● **COURT EXERCICE A**:
Répondez à ces questions sur le texte consacré à la fraude documentaire :
(i) Quels documents sont cités parmi les plus courants ?
(ii) En quoi consiste l'usurpation d'identité ?
(iii) Quels changements sont donnés en exemple pour la falsification de documents originaux ?
● **COURT EXERCICE B**: Écrivez la suite du texte sur la fraude documentaire, à partir de sa dernière phrase.

La fraude documentaire n’est pas monolithique. Au contraire. Elle se cache dans tous types de documents. Parmi les plus courants : RIB, factures, CNI, justificatifs de domicile ou de revenus… Autant de pièces nécessaires dans le cadre d’un dossier de prêt bancaire, d’une demande de prestation sociale, d’un remboursement de sinistre ou encore d’un dossier de location immobilière.

Et pour chacun de ces documents, les techniques de fraude peuvent varier : de la création de toute pièce de faux documents imitant l’original (la présence d’un logo, la localisation et le format des informations, leurs libellés…) à la falsification de documents originaux (changement d’un nom, d’un montant, d’une date…) en passant par l’usurpation d’identité (consistant à utiliser des documents authentiques sans en être cependant le détenteur légal).

● **DONNÉES**:
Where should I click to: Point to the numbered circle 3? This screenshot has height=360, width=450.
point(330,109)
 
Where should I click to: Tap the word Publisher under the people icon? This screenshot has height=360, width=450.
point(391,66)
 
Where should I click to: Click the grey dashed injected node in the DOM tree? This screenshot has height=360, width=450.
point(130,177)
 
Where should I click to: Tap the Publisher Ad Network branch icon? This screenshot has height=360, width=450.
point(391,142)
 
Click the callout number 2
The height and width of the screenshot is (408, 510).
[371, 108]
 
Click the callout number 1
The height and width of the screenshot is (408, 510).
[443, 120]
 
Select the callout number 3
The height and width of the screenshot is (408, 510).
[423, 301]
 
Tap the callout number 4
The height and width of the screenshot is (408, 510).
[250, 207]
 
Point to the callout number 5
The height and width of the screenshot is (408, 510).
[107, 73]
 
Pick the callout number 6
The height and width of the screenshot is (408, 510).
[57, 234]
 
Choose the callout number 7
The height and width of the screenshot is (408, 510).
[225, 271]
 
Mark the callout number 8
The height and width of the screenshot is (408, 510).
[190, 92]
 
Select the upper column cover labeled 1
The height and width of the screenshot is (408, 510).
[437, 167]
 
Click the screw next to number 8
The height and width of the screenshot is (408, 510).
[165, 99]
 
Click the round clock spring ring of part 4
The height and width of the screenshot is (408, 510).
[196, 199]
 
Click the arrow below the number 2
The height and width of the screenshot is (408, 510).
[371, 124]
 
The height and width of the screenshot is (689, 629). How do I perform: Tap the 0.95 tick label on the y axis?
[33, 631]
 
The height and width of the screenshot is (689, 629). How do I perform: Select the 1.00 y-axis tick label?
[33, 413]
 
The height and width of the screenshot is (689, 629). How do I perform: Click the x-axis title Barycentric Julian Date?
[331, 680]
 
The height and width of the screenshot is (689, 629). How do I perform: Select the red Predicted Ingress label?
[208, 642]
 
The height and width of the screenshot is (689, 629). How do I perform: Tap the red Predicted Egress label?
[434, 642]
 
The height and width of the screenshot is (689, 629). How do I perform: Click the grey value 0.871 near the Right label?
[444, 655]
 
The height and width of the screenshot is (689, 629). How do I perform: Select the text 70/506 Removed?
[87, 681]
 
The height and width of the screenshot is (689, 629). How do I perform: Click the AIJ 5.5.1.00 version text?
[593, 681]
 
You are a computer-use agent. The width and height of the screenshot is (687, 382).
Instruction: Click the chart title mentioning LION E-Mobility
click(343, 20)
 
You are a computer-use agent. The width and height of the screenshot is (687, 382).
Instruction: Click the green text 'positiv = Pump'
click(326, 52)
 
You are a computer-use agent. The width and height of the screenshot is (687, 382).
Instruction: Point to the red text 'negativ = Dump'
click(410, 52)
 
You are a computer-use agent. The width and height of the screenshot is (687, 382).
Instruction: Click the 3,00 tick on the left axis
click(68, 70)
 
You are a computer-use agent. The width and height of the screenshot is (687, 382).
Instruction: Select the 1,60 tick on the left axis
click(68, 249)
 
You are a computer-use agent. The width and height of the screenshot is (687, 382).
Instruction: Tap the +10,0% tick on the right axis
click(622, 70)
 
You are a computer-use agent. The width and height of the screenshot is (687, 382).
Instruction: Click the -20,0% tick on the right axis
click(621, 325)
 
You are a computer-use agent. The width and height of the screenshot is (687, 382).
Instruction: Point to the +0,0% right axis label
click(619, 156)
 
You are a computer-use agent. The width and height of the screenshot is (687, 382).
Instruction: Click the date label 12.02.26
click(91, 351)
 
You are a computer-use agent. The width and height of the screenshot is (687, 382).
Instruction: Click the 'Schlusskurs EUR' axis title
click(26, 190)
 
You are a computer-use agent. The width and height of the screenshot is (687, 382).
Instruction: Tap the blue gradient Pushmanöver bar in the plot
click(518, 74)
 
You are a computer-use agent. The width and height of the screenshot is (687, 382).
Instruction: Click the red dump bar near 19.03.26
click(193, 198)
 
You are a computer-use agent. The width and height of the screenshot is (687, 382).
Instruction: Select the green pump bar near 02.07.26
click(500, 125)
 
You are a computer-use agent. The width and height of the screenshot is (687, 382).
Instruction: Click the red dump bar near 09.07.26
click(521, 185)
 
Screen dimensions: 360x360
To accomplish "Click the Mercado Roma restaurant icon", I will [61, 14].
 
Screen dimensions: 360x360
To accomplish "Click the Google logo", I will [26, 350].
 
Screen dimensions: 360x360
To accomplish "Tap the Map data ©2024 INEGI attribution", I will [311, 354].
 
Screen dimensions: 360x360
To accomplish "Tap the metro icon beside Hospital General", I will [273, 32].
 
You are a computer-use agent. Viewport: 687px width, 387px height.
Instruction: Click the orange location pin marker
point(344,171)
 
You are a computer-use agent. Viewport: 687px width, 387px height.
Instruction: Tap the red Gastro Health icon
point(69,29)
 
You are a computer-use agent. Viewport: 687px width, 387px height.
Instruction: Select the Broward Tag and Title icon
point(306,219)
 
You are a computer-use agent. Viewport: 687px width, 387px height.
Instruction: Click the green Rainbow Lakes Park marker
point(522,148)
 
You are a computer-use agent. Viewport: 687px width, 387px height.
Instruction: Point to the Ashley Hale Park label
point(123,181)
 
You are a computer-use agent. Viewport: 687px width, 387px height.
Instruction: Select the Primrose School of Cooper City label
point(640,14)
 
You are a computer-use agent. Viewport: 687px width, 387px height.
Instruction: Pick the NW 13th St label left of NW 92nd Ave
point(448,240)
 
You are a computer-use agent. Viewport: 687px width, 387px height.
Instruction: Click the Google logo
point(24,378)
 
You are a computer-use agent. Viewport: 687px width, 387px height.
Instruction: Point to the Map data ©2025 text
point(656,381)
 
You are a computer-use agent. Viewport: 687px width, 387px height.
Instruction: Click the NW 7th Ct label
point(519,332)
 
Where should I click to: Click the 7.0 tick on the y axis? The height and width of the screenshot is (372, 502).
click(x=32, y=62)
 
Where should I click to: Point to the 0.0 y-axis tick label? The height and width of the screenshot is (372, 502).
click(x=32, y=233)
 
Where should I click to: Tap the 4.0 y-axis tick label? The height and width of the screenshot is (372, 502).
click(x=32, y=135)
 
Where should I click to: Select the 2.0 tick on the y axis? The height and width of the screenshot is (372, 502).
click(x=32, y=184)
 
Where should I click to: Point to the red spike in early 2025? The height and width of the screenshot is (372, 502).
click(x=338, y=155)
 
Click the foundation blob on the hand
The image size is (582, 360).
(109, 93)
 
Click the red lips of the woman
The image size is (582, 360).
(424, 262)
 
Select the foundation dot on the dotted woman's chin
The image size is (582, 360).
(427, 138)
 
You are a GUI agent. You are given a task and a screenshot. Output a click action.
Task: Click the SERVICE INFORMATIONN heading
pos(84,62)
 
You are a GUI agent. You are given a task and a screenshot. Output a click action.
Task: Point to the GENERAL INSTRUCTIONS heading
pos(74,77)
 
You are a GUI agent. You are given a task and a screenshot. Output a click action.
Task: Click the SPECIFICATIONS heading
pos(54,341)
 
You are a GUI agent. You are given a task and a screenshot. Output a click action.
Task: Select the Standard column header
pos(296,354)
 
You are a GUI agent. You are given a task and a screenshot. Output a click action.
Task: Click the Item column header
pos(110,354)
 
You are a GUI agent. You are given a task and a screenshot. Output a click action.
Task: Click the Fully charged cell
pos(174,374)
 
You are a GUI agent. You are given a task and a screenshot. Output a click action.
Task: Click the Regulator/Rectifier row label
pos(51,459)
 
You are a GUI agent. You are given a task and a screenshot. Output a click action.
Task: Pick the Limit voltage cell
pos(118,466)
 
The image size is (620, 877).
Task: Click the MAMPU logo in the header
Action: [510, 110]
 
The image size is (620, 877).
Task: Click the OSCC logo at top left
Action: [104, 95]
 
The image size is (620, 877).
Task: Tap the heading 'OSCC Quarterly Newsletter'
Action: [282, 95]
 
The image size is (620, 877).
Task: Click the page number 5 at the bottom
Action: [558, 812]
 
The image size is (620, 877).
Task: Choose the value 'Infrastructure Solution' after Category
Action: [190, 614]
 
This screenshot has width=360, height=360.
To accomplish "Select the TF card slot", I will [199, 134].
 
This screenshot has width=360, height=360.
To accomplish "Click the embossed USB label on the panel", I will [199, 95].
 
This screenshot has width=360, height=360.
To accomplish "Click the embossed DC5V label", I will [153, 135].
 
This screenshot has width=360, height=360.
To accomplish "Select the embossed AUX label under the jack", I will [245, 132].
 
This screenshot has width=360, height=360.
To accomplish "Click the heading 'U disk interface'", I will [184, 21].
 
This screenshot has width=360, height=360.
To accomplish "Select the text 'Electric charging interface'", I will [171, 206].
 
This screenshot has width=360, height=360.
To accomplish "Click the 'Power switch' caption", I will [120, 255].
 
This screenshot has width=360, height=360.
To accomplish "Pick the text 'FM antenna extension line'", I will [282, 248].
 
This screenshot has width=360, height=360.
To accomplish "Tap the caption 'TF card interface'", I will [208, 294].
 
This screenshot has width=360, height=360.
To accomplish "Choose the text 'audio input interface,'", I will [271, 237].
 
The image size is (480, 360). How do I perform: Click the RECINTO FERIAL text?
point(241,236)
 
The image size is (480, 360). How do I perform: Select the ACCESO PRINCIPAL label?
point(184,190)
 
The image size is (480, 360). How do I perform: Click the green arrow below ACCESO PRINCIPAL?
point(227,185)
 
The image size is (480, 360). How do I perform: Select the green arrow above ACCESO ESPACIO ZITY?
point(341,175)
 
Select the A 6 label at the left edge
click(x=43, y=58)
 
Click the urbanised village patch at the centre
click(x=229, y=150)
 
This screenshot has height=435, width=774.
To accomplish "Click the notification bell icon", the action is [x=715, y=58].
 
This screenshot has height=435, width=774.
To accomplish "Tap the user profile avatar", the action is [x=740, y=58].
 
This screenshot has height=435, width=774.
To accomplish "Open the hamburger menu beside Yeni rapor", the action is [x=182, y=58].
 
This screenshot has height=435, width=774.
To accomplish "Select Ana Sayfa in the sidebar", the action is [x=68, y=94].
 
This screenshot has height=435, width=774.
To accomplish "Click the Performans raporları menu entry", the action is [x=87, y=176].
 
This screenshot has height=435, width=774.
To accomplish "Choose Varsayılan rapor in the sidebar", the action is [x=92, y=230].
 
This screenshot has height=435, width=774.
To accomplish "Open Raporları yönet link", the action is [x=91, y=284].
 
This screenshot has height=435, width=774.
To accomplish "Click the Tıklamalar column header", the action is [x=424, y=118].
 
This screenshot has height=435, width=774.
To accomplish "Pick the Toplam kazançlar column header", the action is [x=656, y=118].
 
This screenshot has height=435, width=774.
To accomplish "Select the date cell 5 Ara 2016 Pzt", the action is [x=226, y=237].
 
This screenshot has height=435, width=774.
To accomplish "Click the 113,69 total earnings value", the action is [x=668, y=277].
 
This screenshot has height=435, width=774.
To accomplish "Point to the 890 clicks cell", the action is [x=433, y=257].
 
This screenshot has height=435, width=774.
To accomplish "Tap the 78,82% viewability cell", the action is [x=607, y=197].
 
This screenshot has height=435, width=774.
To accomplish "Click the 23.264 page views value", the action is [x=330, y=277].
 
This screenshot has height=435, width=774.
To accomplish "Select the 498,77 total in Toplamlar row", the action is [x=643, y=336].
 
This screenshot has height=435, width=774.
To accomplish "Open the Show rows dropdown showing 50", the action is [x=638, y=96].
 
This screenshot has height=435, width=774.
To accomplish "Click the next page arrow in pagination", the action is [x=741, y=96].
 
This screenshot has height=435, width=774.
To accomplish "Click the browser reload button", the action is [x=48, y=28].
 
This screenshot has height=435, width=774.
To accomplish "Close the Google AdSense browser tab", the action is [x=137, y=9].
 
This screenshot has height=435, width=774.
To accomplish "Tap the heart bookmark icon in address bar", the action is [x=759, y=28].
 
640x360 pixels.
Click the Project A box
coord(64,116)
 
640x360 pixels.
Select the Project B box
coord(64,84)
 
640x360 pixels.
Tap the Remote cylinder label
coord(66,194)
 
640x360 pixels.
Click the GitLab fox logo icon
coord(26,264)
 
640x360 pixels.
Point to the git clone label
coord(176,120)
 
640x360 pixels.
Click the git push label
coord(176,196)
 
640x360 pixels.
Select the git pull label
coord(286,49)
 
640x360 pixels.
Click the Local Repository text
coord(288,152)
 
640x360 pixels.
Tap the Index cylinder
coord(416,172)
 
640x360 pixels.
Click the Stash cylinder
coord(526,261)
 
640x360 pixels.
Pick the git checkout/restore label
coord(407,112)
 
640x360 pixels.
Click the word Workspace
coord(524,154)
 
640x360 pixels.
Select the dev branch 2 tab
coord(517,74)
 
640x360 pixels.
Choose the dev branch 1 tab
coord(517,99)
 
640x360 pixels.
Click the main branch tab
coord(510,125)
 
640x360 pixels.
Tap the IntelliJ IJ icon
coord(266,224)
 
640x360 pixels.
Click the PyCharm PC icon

● **RÉPONSE ATTENDUE A**:
(i) Les RIB, les factures, les CNI et les justificatifs de domicile ou de revenus.
(ii) Elle consiste à utiliser des documents authentiques sans en être le détenteur légal.
(iii) Le changement d'un nom, d'un montant ou d'une date.

● **RÉPONSE ATTENDUE B**:
La diversité des méthodes de fraude n’est pas le seul défi auquel les organisations doivent faire face. A l’ère du digital et de l’immédiateté des interactions, la détection des risques doit aujourd’hui se faire dès réception des documents, en temps réel et de façon systématique… De fait, les contrôles réalisés manuellement ne sont plus viables… les automatiser est la seule solution.

Des technologies de détection toujours plus intelligentes et spécialisées

Les évolutions de l’IA, les progrès de la computer vision, l’essor de la blockchain, le développement du cloud… ont ouvert de nouvelles opportunités en matière de lutte contre la fraude. Lorsqu’elles sont embarquées dans une solution de traitement intelligent de documents, ces nouvelles technologies hyperspécialisées sécurisent les processus métier des organisations.

Vérifier l’authenticité des documents grâce à la blockchain et aux clés de sécurité

De plus en plus de justificatifs de domicile - factures énergies, telco, bulletin de salaire… - sont aujourd’hui ancrés dans la blockchain formant ainsi une bibliothèque d’empreintes numériques consultable en temps réel. Certifier l’authenticité du justificatif transmis par un client se fait alors automatiquement en une fraction de seconde.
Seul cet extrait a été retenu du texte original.